Leading Bahrain Human Rights Defender Stopped at Airport, May Appear in Court Tomorrow

Washington, D.C. — Human Rights First today expressed fears for leading human rights defender Maryam Al Khawaja, who landed at Bahrain airport last night on a visit home and has been held and charge by Bahraini authorities. Reports state that al Khawaja was immediately detained and will be held at the airport until tomorrow, when she is due to appear in court to face charges that carry long jail terms.

She is understood to be facing charges for her part in a campaign accusing prominent members of the Bahrain government with human rights violations, another charge of insulting the king of Bahrain on social media, and a third of assaulting a police officer apparently in connection with the confiscation of Maryam’s phone at the airport.

“Bahrain is consistently revealing itself as a place where voices on human rights are not welcome,” said Human Rights First’s Brian Dooley. “In the last two months, a U.S. diplomat, a member of Congress, and the NGO Human Rights First have either been kicked out of or not allowed into the country. Now Maryam has been taken into custody and will appear in court tomorrow after trying to visit her family, including her father who is on hunger strike in prison there. Let’s hope the United States, United Kingdom, and other governments will respond to what’s happening to her with more than just an awkward silence,”

Maryam’s father is prominent human rights defender Abdulhadi Al Khawaja, who is serving a life sentence after peacefully protesting in 2011, and his health has seriously deteriorated since he embarked on a hunger strike last week.

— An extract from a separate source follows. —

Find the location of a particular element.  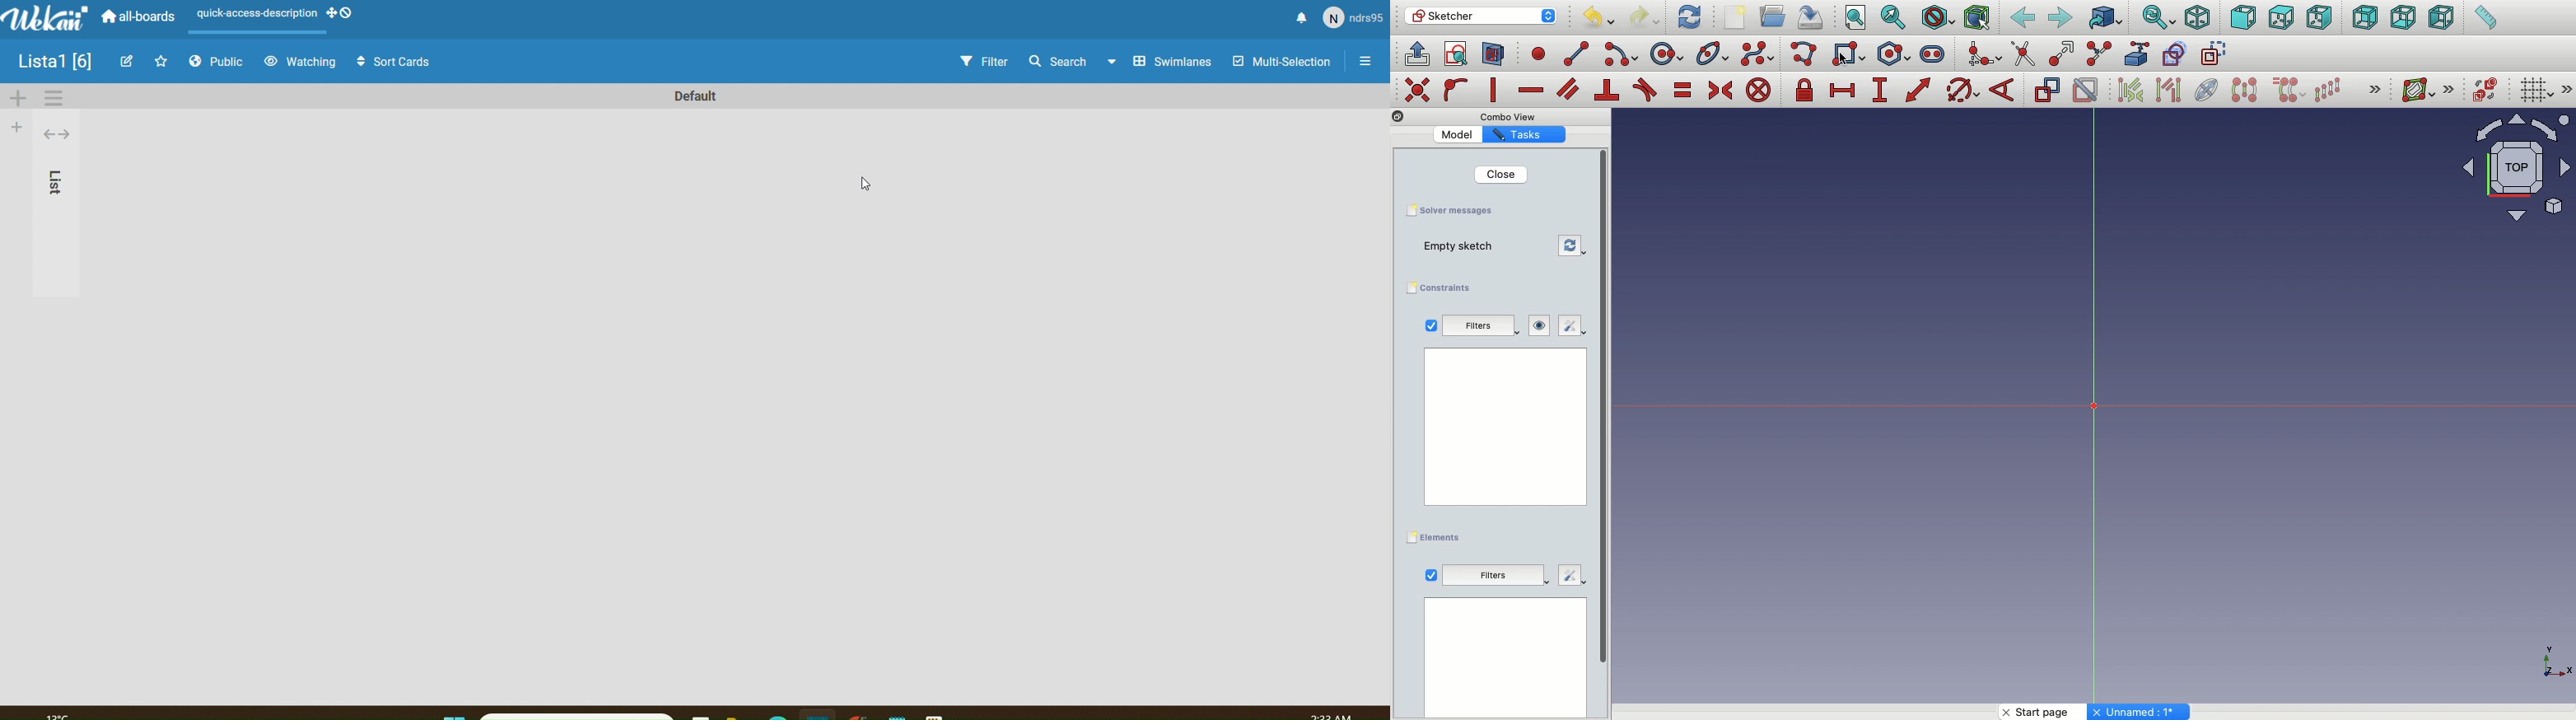

Axis is located at coordinates (2554, 657).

“The day before yesterday, Bahrain’s Ministry of Human Rights was boasting of its ‘human rights clean record,’ and of its ‘keenness on bolstering [an] atmosphere of transparency, freedom of opinion and expression,’ but today it’s decided to prosecute one of its leading human rights defenders,” added Dooley. “These are classic charges used to target human rights activists in Bahrain, and if convicted she could be facing a long time in prison. Based on our experience, including seeing firsthand how Bahraini courts operate, we don’t have much confidence that this will be a fair legal process”.

In 2012, Maryam accepted the Roger Baldwin Medal of Liberty on behalf of the Bahrain Center for Human Rights during Human Rights First’s annual Human Rights Summit in Washington, DC.